3.3. Clause 1 of Part B, shall be amended by inserting the following new Clause 1.4 to the existing Clause 1.3:

  1. 1.4 The Corporate Charge Card is denominated in HKD or USD. The Corporate Charge Card issued under the HK Services is denominated in HKD or USD.

PART D – SINGAPORE

1. GENERAL

  1. Service Provider. NIUM PTE LTD, a private limited company organised in Singapore with Company No 201422465R (Nium SG), provides Services in Singapore (SG Services). Nium SG has its principal office at 168 Robinson Road, #18-03/04, Capital Tower, Singapore 068912. Nium SG holds a major payment institution (Licence no PS 20200276) issued by the Monetary Authority of Singapore and is also authorised to issue the payment cards in Singapore as a member of the Network.
  2. Interpretation. In the context of the SG Services, the Terms are supplemented and/or amended (as applicable) as set out in this Part D of Schedule 3.

2. AMENDMENTS TO SCHEDULE 1

  1. Clause 12.3 is deleted in its entirety and replaced with the following new Clause 12.3:
    • 12.3 When can we terminate these Terms without a reason? We can terminate these Terms and any Services without giving you any reason if we provide you with at least thirty (30) days’ advance notice.
  2. Clause 13.2 is deleted in its entirety and replaced with the following new Clause 13.2:
    • 13.2 Our liability is limited. Subject to Section 13.7, if you have suffered losses and we are found to be liable to you, our total aggregate liability to you under these Terms will not exceed SGD 100,000. This does not extend to our obligation to return funds held by us on your behalf upon termination in accordance with these Terms.
  3. Clause 16.1 is deleted in its entirety and replaced with the following new Clause 16.1:
    • Notices and communications. All notices and communications between you and us will be in English. If we need to notify you of anything, we will normally communicate with you through the Platform Provider. We may also use your email address or business address to send you any notifications or communications. You should send all notices or communications via Platform or contact the Platform Provider in the first instance. If you need to send a notice or communication to us directly, you can do so by email at customer.success@nium.com by post at 168 Robinson Road, #18-03/04, Capital Tower, Singapore 068912 or via our website at https://www.nium.com/contact- us
  4. Clause 16.8 is deleted in its entirety and replaced with the following new Clause 16.8:
    • Laws that apply to these Terms. These Terms and any dispute or claim arising out of these Terms will be governed by, and interpreted in accordance with, the laws of Singapore and you and us agree any dispute between you and us may be brought in the courts of Singapore.

§ Data excerpts

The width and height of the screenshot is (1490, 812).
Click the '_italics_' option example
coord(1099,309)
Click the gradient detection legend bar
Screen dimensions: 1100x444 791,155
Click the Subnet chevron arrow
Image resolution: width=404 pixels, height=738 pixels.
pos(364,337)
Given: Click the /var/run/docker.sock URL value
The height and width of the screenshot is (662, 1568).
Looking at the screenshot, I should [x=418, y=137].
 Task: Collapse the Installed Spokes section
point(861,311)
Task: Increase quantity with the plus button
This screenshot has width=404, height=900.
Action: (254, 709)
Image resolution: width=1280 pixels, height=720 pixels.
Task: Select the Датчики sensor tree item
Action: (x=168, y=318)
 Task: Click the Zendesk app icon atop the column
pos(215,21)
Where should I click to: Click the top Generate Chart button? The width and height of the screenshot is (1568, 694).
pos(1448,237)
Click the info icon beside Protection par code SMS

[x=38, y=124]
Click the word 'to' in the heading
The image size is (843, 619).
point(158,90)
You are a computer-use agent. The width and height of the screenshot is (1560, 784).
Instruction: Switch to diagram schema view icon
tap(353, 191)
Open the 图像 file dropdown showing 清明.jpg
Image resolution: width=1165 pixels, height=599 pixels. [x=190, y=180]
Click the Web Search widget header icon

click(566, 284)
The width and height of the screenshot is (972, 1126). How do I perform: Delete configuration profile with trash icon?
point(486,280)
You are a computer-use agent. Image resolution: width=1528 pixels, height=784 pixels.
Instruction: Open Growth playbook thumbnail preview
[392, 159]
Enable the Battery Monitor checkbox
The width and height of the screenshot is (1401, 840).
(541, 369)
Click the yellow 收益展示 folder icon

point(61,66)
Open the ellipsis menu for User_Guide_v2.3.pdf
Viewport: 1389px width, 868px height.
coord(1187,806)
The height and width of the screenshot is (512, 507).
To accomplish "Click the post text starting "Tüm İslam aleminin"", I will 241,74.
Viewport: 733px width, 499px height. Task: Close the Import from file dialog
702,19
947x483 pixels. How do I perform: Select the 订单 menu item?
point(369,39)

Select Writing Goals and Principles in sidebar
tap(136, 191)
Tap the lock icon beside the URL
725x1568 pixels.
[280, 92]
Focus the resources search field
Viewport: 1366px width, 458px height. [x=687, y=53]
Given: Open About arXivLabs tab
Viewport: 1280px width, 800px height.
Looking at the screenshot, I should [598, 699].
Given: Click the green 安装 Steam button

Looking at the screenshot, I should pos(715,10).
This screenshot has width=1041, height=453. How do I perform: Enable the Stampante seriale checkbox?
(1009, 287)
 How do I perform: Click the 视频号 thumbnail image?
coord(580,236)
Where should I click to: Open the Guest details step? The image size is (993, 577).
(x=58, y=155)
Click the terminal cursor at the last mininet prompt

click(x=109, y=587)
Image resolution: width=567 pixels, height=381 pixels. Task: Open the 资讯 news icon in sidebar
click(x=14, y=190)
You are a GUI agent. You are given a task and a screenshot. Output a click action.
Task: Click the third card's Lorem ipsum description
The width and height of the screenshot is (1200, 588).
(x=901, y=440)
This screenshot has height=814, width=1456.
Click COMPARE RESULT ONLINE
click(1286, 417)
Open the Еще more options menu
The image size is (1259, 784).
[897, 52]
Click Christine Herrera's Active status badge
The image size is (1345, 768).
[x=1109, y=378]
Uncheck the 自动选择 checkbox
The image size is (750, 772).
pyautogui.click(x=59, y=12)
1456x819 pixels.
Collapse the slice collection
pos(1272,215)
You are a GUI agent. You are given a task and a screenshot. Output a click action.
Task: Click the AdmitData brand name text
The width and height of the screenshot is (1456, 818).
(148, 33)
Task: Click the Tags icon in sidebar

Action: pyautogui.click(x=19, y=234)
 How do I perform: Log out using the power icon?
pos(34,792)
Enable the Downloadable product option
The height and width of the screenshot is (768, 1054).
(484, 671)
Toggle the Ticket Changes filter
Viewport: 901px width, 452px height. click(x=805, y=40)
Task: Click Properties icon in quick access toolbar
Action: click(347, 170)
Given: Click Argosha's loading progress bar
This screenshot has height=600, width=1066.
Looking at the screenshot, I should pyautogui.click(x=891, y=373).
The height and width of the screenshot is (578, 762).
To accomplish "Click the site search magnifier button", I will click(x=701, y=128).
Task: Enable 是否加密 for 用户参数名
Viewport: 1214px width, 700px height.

§ Exercise
In one or two sentences, explain on what basis the excerpted terms say Nium SG may issue payment cards in Singapore.

§ Result for this exercise
Nium SG is authorized to issue payment cards in Singapore as a member of the Network. It also holds a major payment institution license (Licence no PS 20200276) issued by the Monetary Authority of Singapore.